“I look at that and I think some people tried to make that an issue,” Thomas said, “but I was the every day first baseman for the Chicago White Sox for a very long time.
“I would like to put together a highlight tape of my greatest defensive plays (for the critics),” he added.
In an era tainted by performance enhancing drugs, Thomas has often been lauded as a “clean” player, something he said he took great pride in.
“What I did was real and that’s why I’ve got a big smile on my face,” said Thomas, who spent most of his career with the Chicago White Sox. “I did it the right way.”
Thomas said that he didn’t mind what other players were doing, but he thought that maybe his success, and his strength and size – which he credited to being a college football player at Auburn – caused some players to turn to steroids.
“I look at a couple of guys, one in particular and we all know who it is, who was a Hall of Famer before he ever started using steroids,” he said. “I’ll be honest, I think I was one of those guys, because of my size and strength from football, who caused some of those other players to turn to (steroids.)

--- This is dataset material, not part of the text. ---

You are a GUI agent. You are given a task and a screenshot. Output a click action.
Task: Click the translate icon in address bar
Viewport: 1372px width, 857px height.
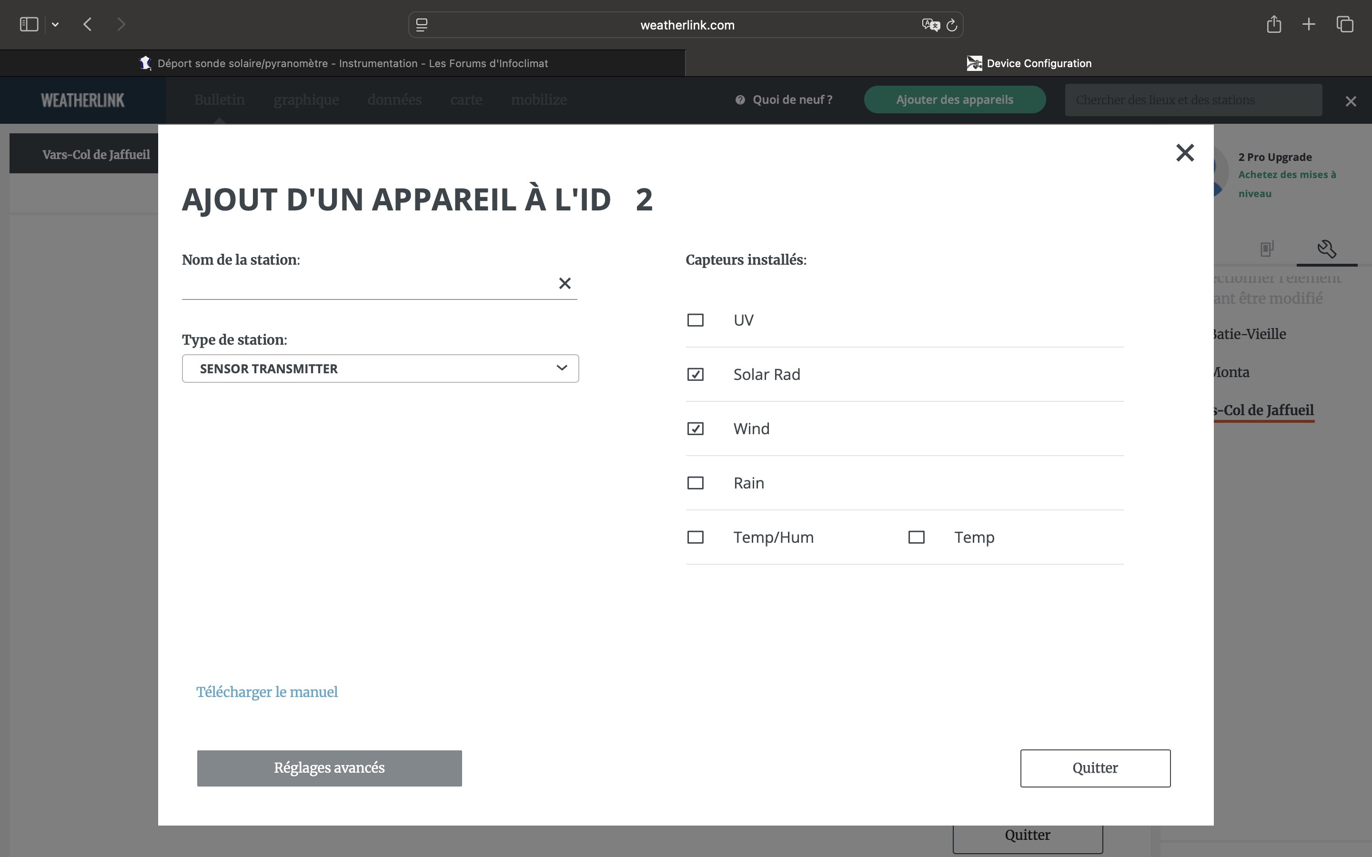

“I don’t fault them at all,” he continued, “but it never bothered me because I always knew I was going to get (my numbers). If I didn’t get hurt for a three-and-a-half-year period, I think I would have been right there at the top with some of them in terms of the numbers.”
Maddux, Glavine and Thomas all appeared on the Hall of Fame ballot for the first time. They may have hurt the chances of other long-term candidates as all but two returning players – Craig Biggio and Mike Piazza – saw their percentages decline from last year.